(Your goal):
Copy everything from the start of the records down to the line containing "[x=51, y=4]", both ends included, character for character, leaving the pictures out of your answer.

-- START OF Supplied material --

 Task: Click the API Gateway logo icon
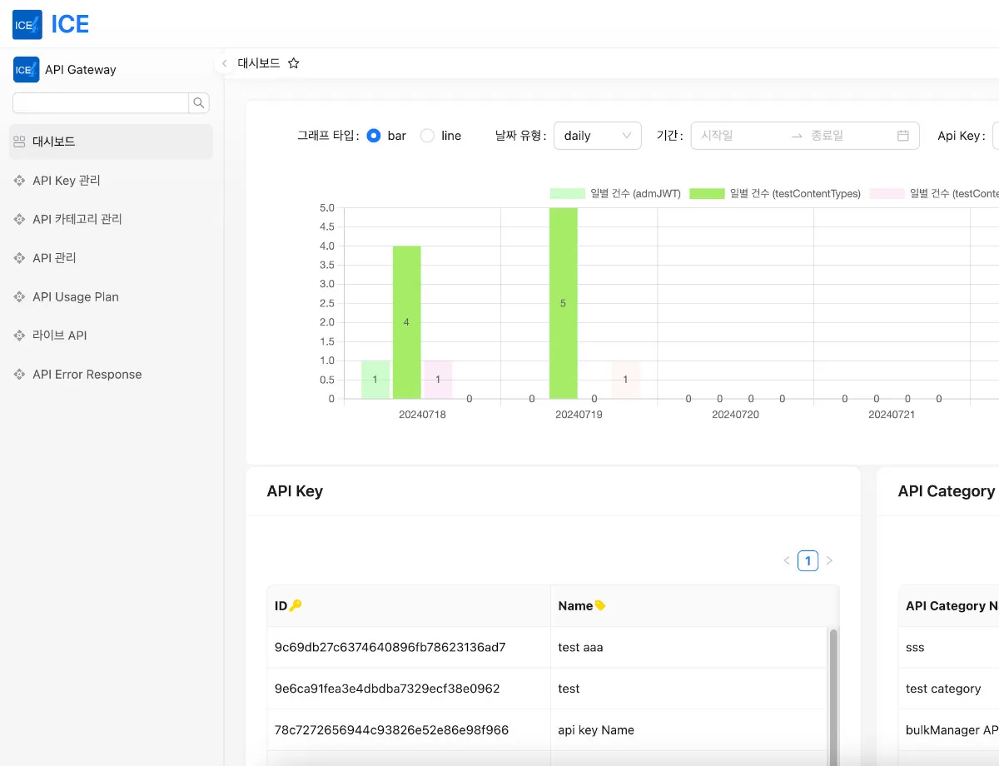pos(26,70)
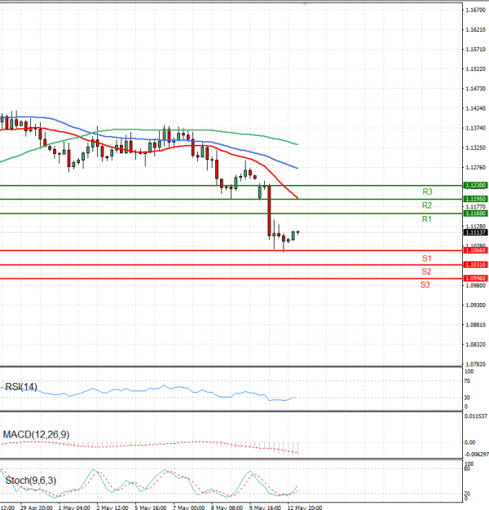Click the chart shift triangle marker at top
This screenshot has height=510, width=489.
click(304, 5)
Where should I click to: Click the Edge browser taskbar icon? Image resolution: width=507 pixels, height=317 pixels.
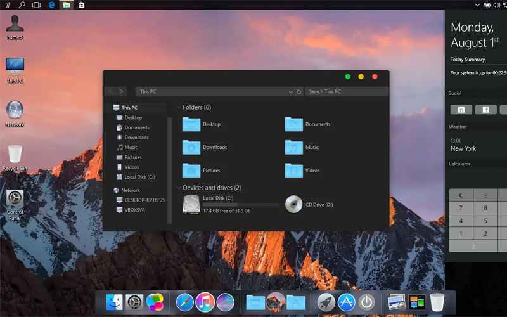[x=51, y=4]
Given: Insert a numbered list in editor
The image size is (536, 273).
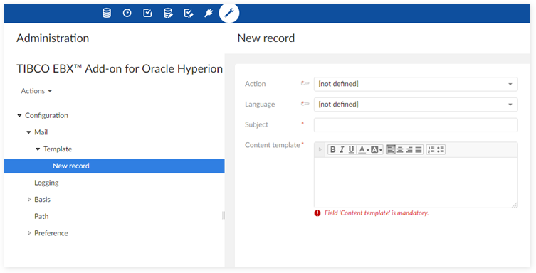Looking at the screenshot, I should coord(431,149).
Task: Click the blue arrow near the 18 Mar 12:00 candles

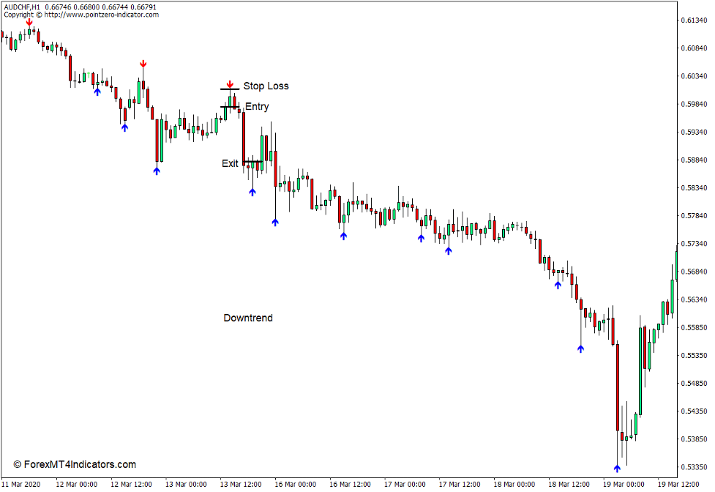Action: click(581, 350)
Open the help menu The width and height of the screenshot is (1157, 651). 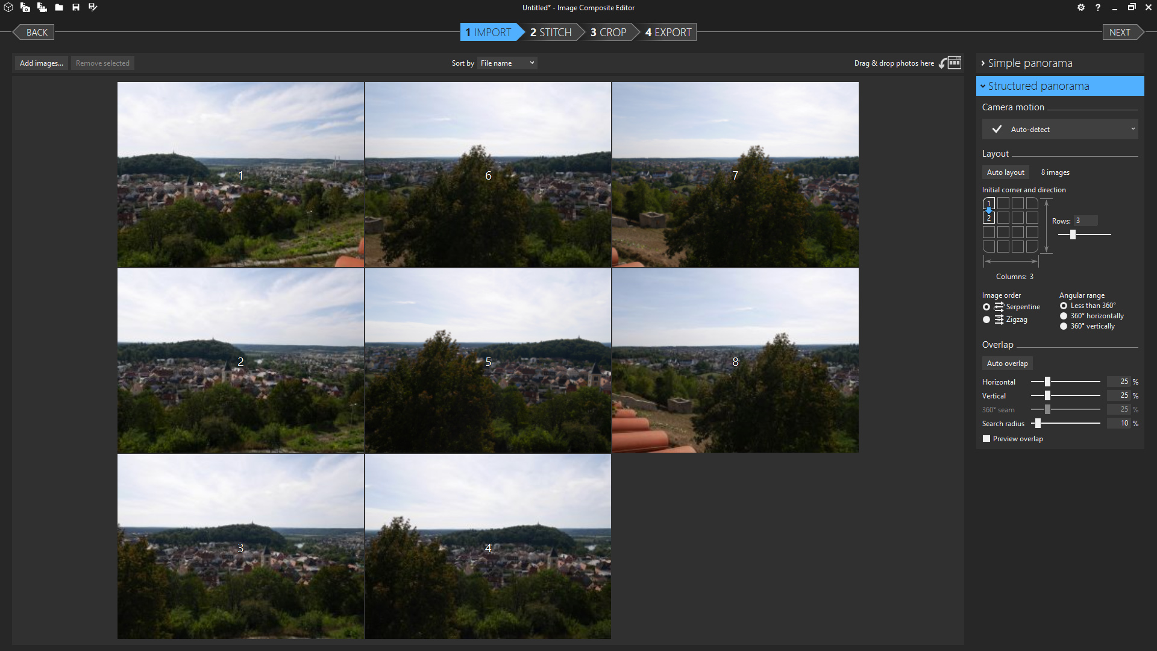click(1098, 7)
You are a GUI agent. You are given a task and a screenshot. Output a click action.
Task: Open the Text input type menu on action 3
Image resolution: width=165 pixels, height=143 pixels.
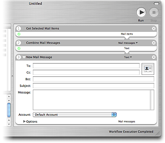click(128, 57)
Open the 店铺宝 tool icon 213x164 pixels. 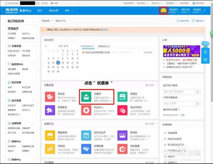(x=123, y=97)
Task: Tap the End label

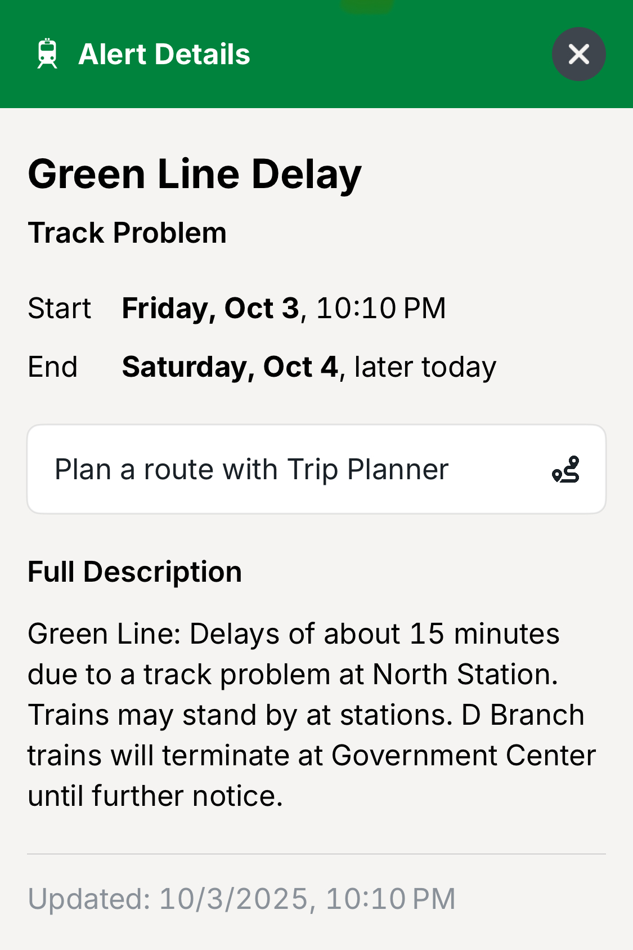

-- END OF Supplied material --

(Full response):
 Task: Click the API Gateway logo icon
pos(26,70)
Click the chart shift triangle marker at top
This screenshot has height=510, width=489.
click(304, 5)
Where should I click to: Click the Edge browser taskbar icon? Image resolution: width=507 pixels, height=317 pixels.
[x=51, y=4]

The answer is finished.